# You all have to watch this......



## 220swift (Mar 2, 2011)

Maybe you've seen this but it's worth a second look.

http://www.wimp.com/missinghusband/


----------



## prairiewolf (Feb 19, 2012)

Very touching story, thanks for posting it Mike.


----------



## youngdon (Mar 10, 2010)

+1 People like those are good to find.


----------



## youngdon (Mar 10, 2010)

The more I think of this incident the angrier it makes me. I am ashamed of my governments lack of responsibility not only to this American but to all those who serve or have served, and that because of that service need a helping hand in one way or another. This woman only needed for someone to look at a piece of paper that documented her husbands fate. God help those who need someone in our government to lift a finger.

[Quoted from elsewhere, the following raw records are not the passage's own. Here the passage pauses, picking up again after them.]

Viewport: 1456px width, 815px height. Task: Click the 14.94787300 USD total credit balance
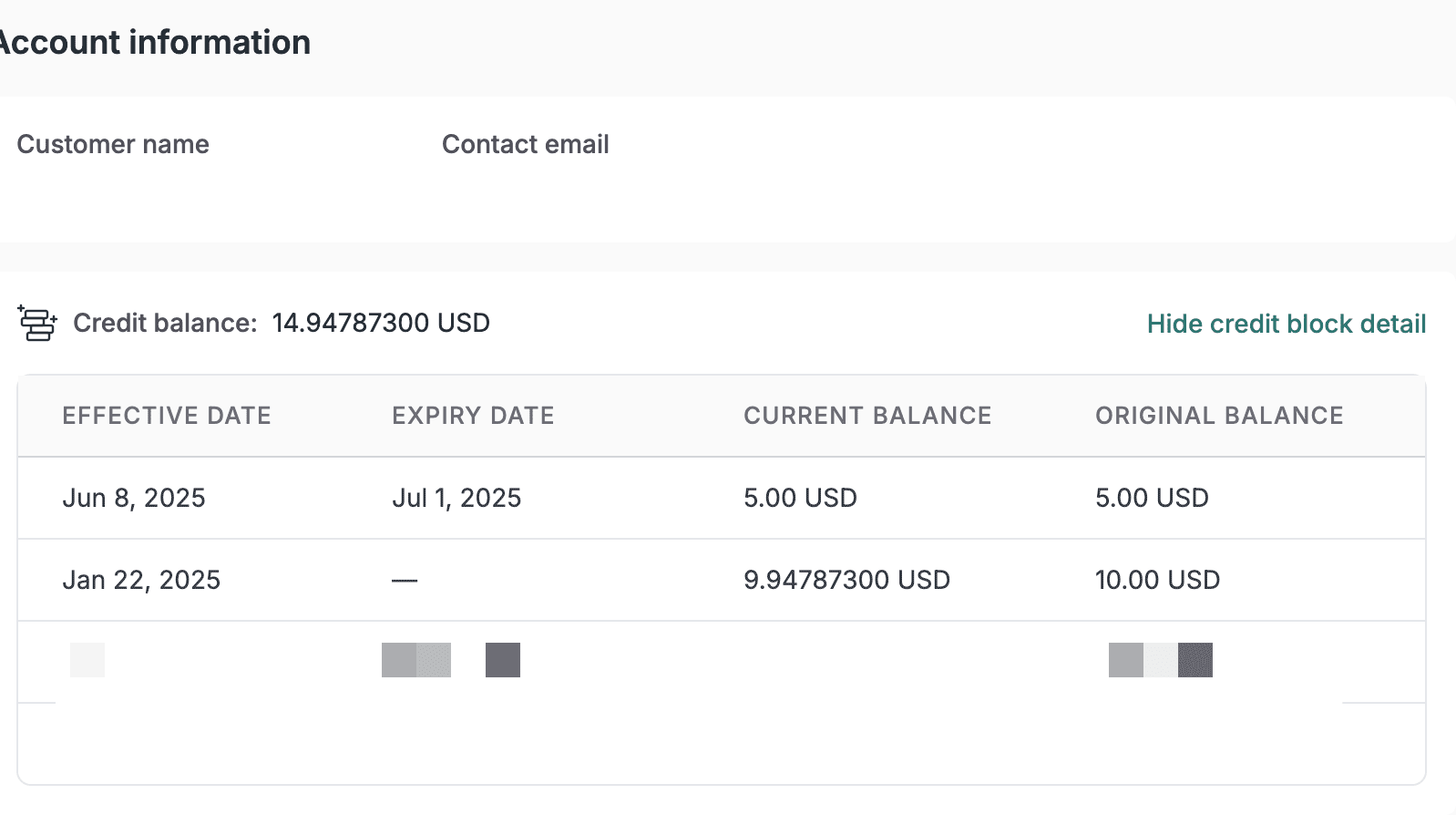[381, 323]
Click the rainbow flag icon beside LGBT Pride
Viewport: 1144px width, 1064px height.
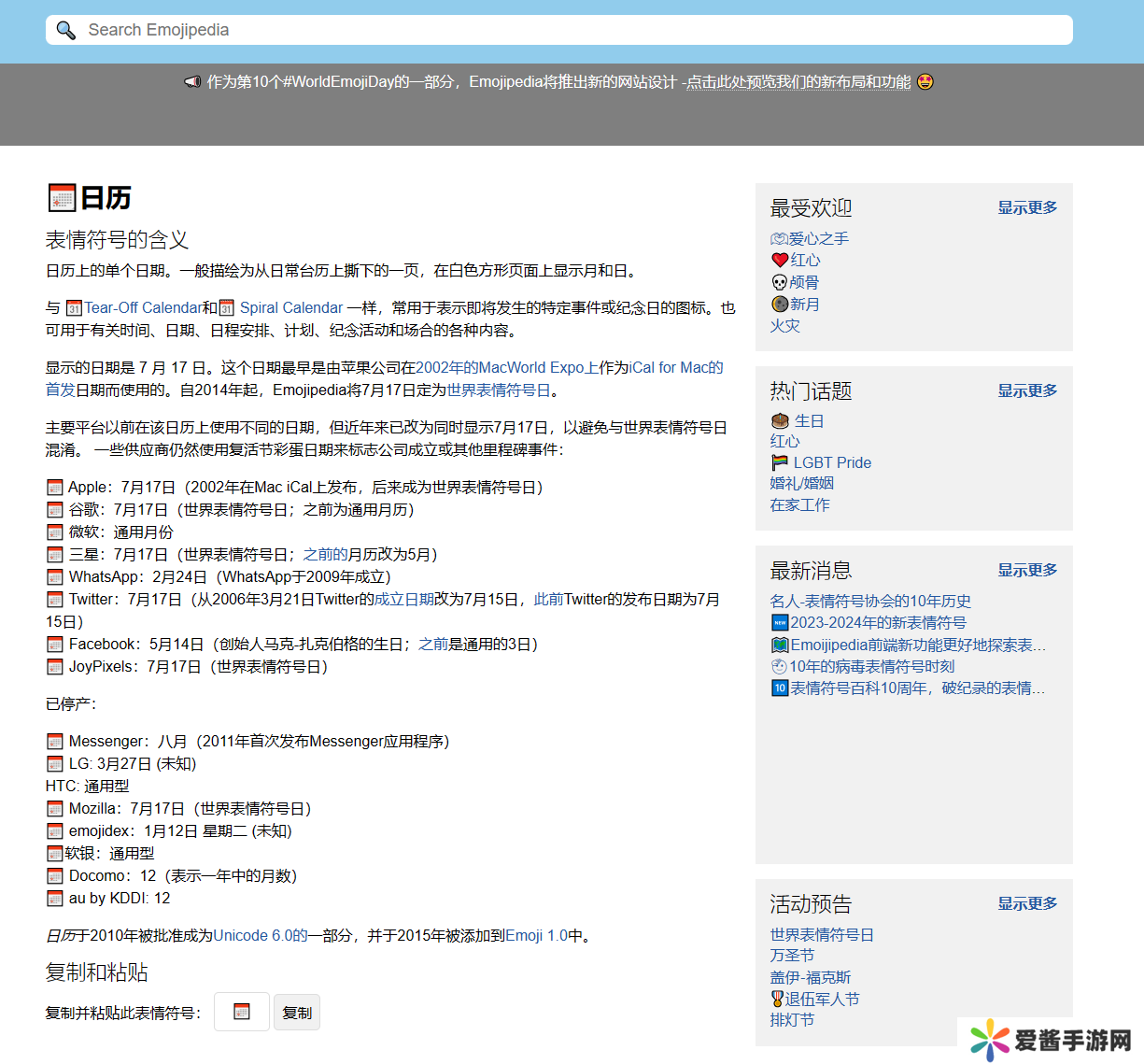pos(780,462)
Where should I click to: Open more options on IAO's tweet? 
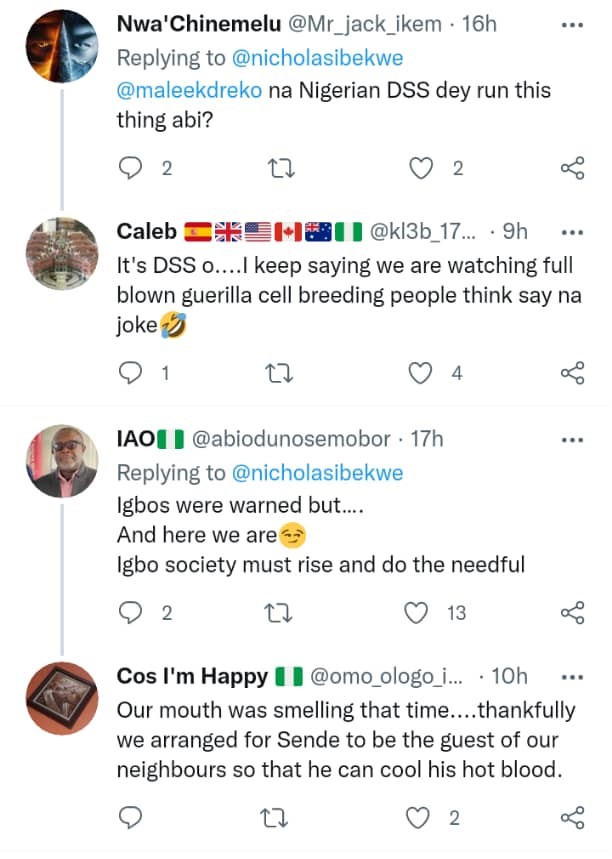tap(572, 438)
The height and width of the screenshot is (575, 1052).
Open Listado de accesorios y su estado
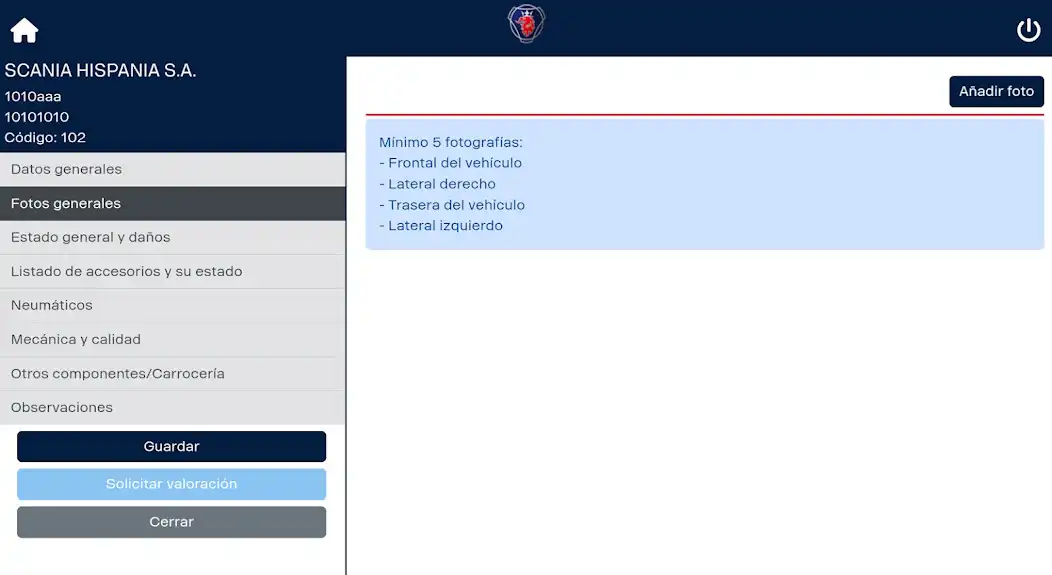172,272
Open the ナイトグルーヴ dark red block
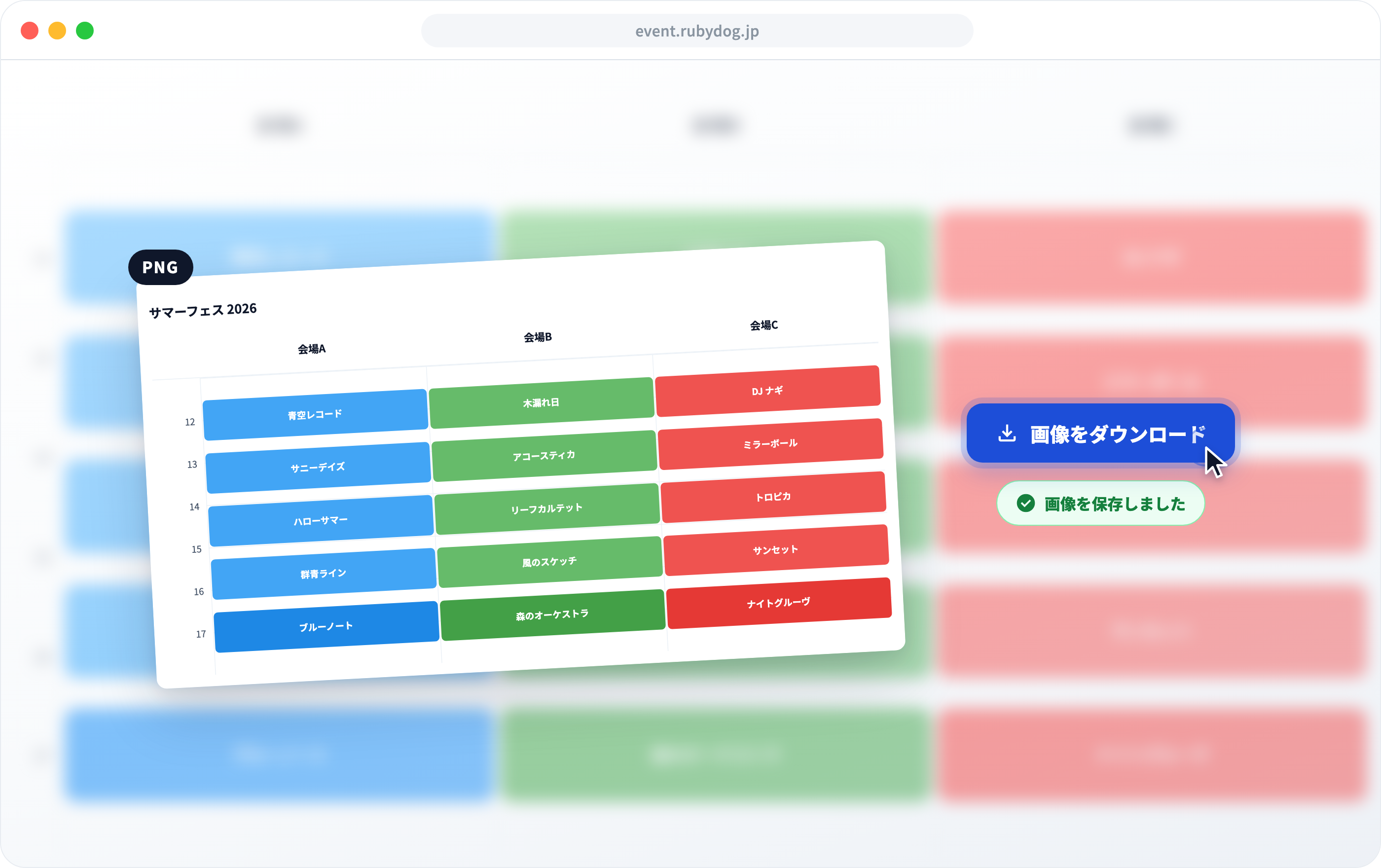 point(779,603)
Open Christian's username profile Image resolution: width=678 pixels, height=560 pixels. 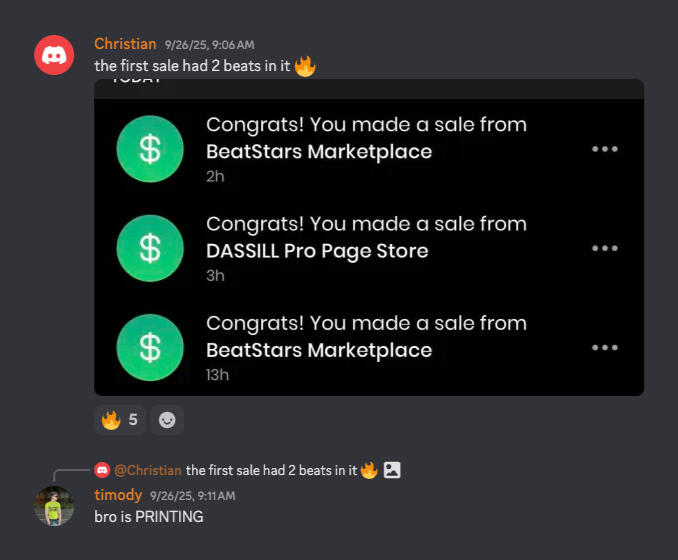(x=125, y=44)
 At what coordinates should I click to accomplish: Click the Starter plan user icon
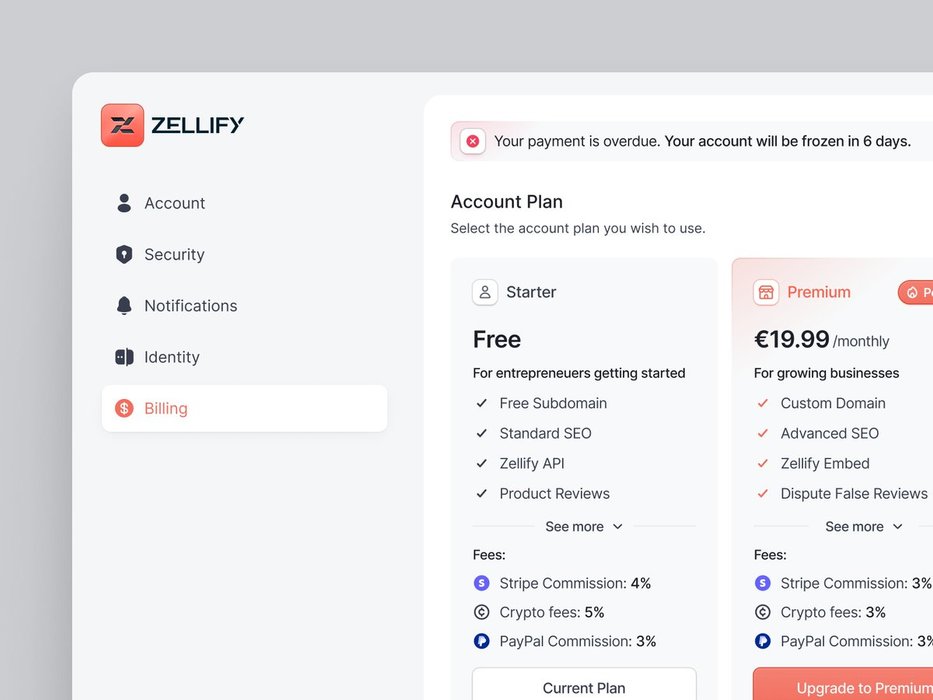click(485, 292)
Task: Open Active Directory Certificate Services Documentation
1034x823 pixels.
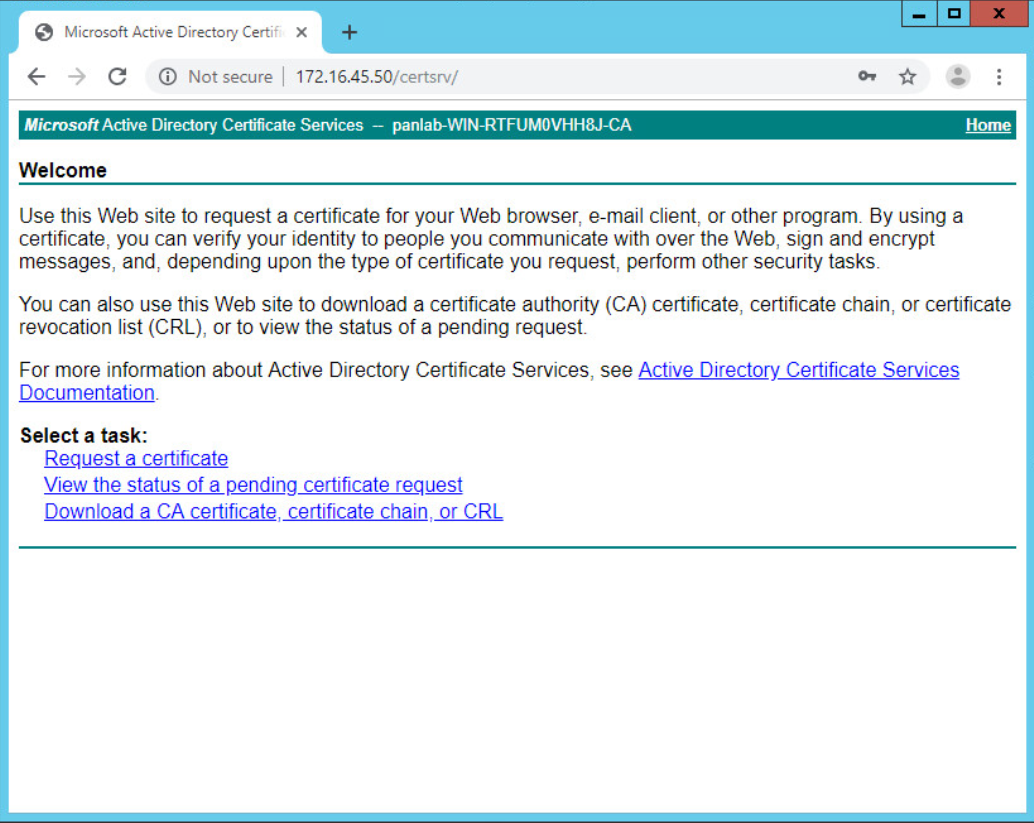Action: tap(798, 370)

To Mac Thornberry: As an American, you embarass me .


----------



## bones44 (Jan 7, 2011)

Very touching and also angers me at the same time. Just glad she found what happened.


----------



## hassell (Feb 9, 2010)

Yes a very touching story, there are some good people still left --- AS for Thornberry - YD pretty well summed it up.


----------



## Hellbilly1373 (May 12, 2012)

It saddens me to think of all that time this poor widow had to live without knowing what happened to her husband, a hero. And it angers me as well that her mind could have been set at ease so long ago if so many people just did their jobs. As for Mac Thornberry, you sir, are lucky this woman is so forgiving, I am not.


----------



## 220swift (Mar 2, 2011)

Thank you guys for seeing this as I did. God bless this lady for her dedication to her husband, faith and beliefs.

This is a prime example why our so called elected officials are WAY too comfortable with their positions (I don't consider political positions jobs). These people have been elected by the people to take a position of responsibility and that's where current politicians have failed miserably. Thornberry is a PRIME example of how irresponsible politicians are in today's world.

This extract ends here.